Tuesday, October 11, 2005

We And Our Mobile Phones

Good things can happen when your phone's on

Ok, so we're pretty biased here but it's true isn't it? It's just that mobiles are now such an everyday part of life that we take them for granted. We overlook the things they give us. Like the freedom to move about. And organise things on-the-go. And then be really flakey and change our minds at the last minute. Or how they've helped us get better at communicating. Even those of us who are a bit shy. We're all yabbering on more. And texting. And exchanging jokes, and pictures of that dog with the stupid face. Further still, whisper it, but they make us feel a bit more secure. Less isolated. More connected. Like we've got all our friends in our back pocket. Not bad eh? More mobile. More sociable. More secure. Pretty fundamental stuff really. That's why, on the whole, we're feeling pretty up about things.

Good things can happen when your phone's off

We've got to admit, a switched-off mobile can say a lot. It can say to the person next to us "I think you deserve my full attention." Or it can let our kids now, "You're more important than office." It's a simple gesture but it speaks volumes. Likewise, you can call to say thank you, but if you really mean it, maybe send a letter.
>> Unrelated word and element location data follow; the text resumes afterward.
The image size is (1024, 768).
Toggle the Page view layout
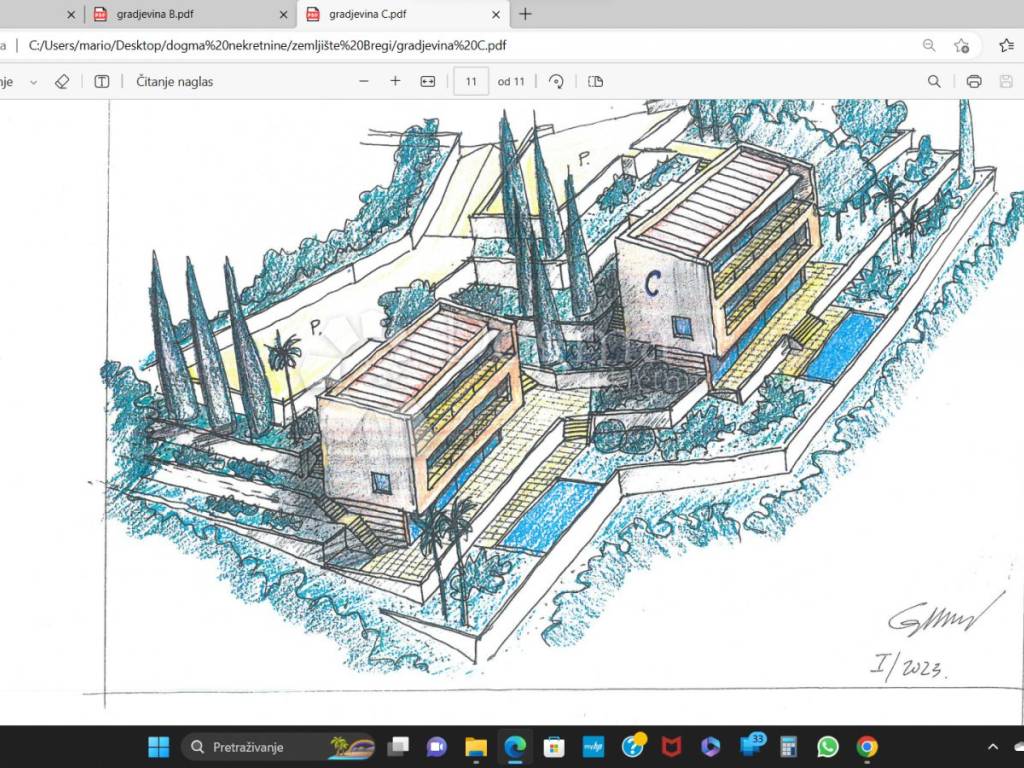(596, 82)
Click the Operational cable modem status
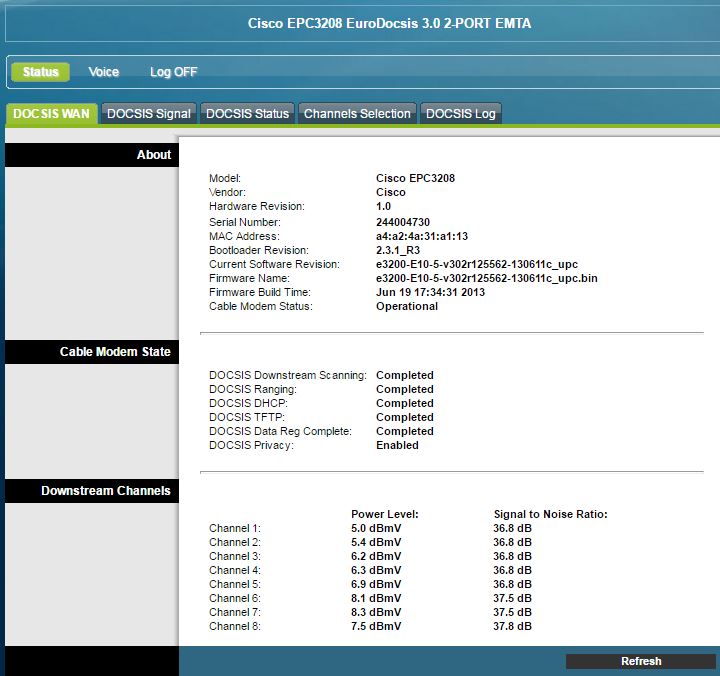 pyautogui.click(x=406, y=306)
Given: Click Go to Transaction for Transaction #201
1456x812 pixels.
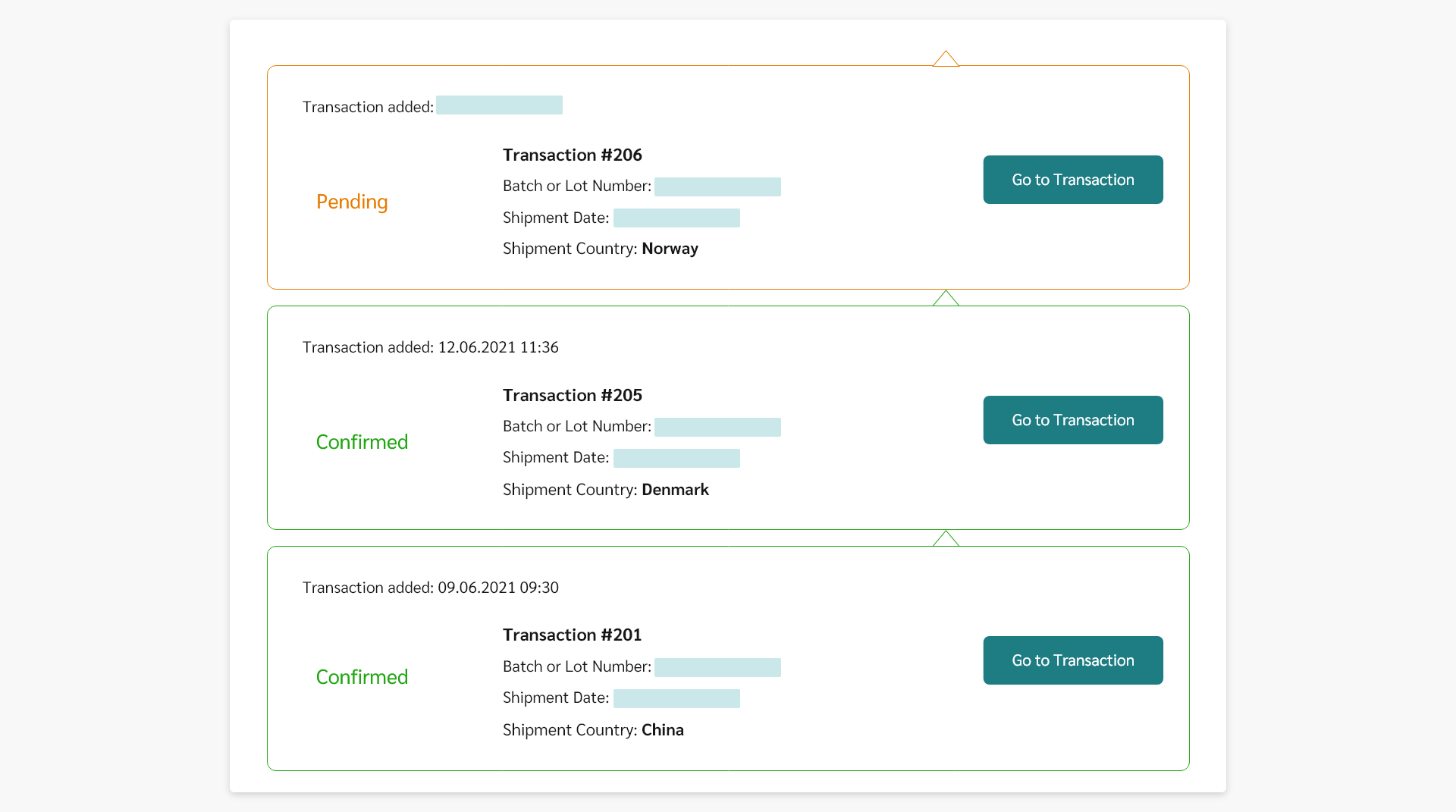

A nice hand-written job on fancy paper. And, sure, texting someone a flirty something is all clean fun. But, let's face it, the good stuff doesn't happen until you show up in person. That's the thing about the new gizmos we come up with. They never replace established ways of communicating They just make them more special. Worth considering. After all, the more special we make each other feel, the better we'll all get on. And that's got to be a good thing.

I have found this master piece of copywriting on Northern Line Southbound London Bridge Tube Station on a Orange billboard.